Locality: Bogha Na Fionn-Aird, Island of Muck, 12 m, Scotland, Atlantic Ocean, 9 April 2006, vertical rocky reef. Length: 15 mm. Photographer: Jim Anderson.
firstname.lastname@example.orgAnderson, J., 2006 (Apr 15) Eubranchus tricolor - strange form. [Message in] Sea Slug Forum. Australian Museum, Sydney. Available from http://www.seaslugforum.net/find/16321
The pericardial region [over the heart] does seem very swollen. Perhaps they have a parasite in their?
August 26, 2003
From: Alan Shepard
Here are a couple of shots of what I believe is Eubranchus tricolor from Eastport, Maine, USA. I had been told to look for this species in approximately 15 meters of water and that is almost precisely where I encountered it.
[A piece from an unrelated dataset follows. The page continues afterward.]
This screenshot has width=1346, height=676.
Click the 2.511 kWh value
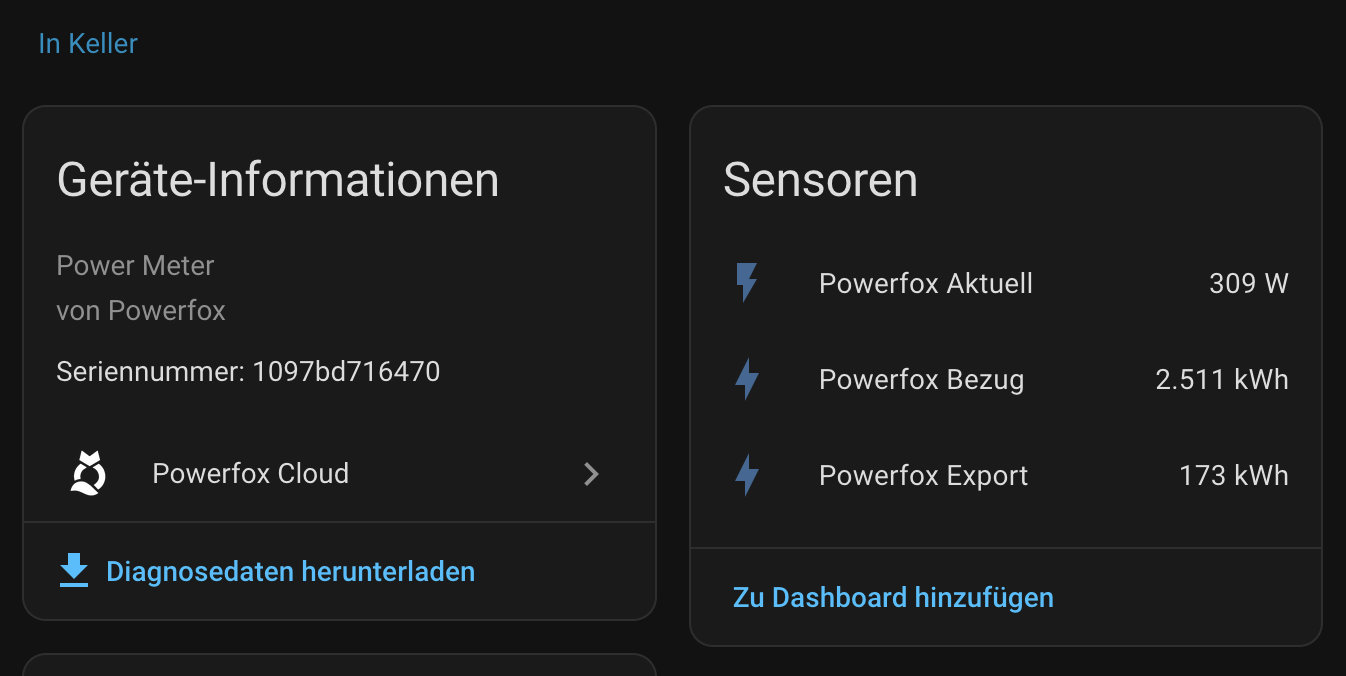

I encountered two other specimens in a two-week period of diving all at approximately the same depth.
This individual was approximately 25mm long and was crawling along a gravel bottom with sparse patches of hydroids here and there. The dive site is noted for strong currents due to the extreme tidal activity in the Bay of Fundy area.
During the dive trip I found numerous other species that I will be sending photos of shortly.
Tolland, CT, USA
email@example.comShepard, A., 2003 (Aug 26) Eubranchus tricolor from Eastport, Maine. [Message in] Sea Slug Forum. Australian Museum, Sydney. Available from http://www.seaslugforum.net/find/10801
It certainly looks like Eubranchus tricolor to me. I look forward to the other photos from your dive trip. It is nice to get photos of this east coast Nth American fauna
December 8, 2001
From: Jim Anderson
Dear Dr. Rudman,
Here is Eubranchus tricolor, another Scottish nudibranch.
March 2000. Dunollie Point, Oban on the west coast. This solitary animal was found at 26 metres on a sponge. It is approximately 24 mm long.